De dwarsfluit is meestal gemaakt van metaal maar behoort wel tot de groep houtblazers.
De kleinere en hoger gestemde uitvoering wordt piccolo genoemd.
Om een piccolo te leren bespelen start je meestal op een dwarsfluit en leer je later de piccolo.
Voor het leren bespelen van een Piccolo is les nodig.
De dwarsfluit en piccolo zitten vooraan in het orkest.
Hobo
De hobo is een houten blaasinstrument dat aangeblazen wordt via een dubbelriet: een mondstuk dat bestaat uit twee smalle en dunne plakjes riet, gebonden op een klein pijpje.
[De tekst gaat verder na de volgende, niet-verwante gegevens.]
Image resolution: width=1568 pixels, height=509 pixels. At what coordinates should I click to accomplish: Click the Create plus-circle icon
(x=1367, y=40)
Als je op dat riet blaast, beginnen de rietblaadjes te trillen en daarna de lucht in het instrument.
De hobo heeft een doordringend maar helder en vol geluid!
Fagot
De fagot is een houten blaasinstrument dat aangeblazen wordt via een dubbelriet: een mondstuk dat bestaat uit twee smalle en dunne plakjes riet, gebonden op een klein pijpje. Als je op dat riet blaast, beginnen de rietblaadjes te trillen en daarna de lucht in het instrument.
Plaats achterin het orkest en speelt mooie baslijnen.
Klarinet
De klarinet is een houten blaasinstrument dat aangeblazen wordt via een mondstuk waarop een plat enkel stukje riet is vastgemaakt. Door op het mondstuk te blazen begint het rietje en daarna de lucht in het instrument te trillen en ontstaat er het typische geluid van de klarinet: warm en rond, in de hoogte ook doordringend en schel.
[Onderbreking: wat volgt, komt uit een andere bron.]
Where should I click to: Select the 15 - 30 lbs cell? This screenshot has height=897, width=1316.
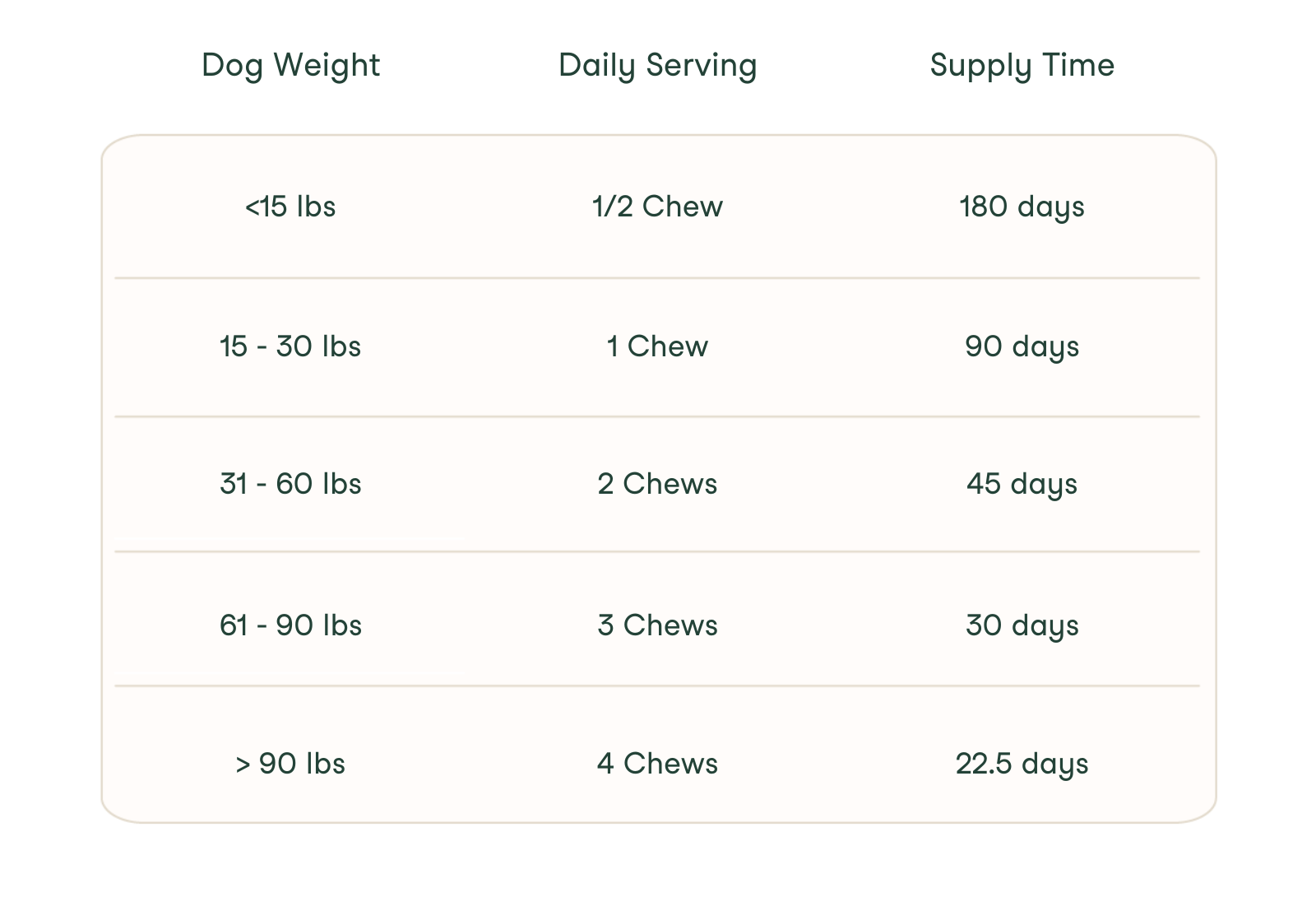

De klarinet is een instrument dat zowel het publiek als de klassieke en jazz-muziek aanspreekt. Verder bevat de klarinet het grootste toonregister van de blaasinstrumenten. Het unieke timbre is direct herkenbaar. Denk aan Gerhswin’s ‘Rhapsody in Blue’. De kat uit Prokofiev’s ‘Peter and the Wolf’. Of, een swingin ‘solo van Benny Goodman om de natuurlijke, warme houttonen van de klarinet voor de geest te nemen.
De Klarinet zit voorin het orkest. De klarinetgroep heeft vaak de melodiepartij.
Saxofoon
Ook al is de saxofoon gemaakt van metaal, hij behoort toch tot de houten blaasinstrumenten. De saxofoon wordt aangeblazen via een mondstuk waarop een plat enkel stukje riet is vastgemaakt. Door op dit mondstuk te blazen begint het rietje en daarna de lucht in het instrument te trillen en ontstaat geluid. Bij de saxofoon kan dat zwoel en mild, maar ook opzwepend en robuust zijn. Naast de algemene altsaxofoon, zijn ook de sopraan-, tenor- en baritonsaxofoon gangbare familieleden.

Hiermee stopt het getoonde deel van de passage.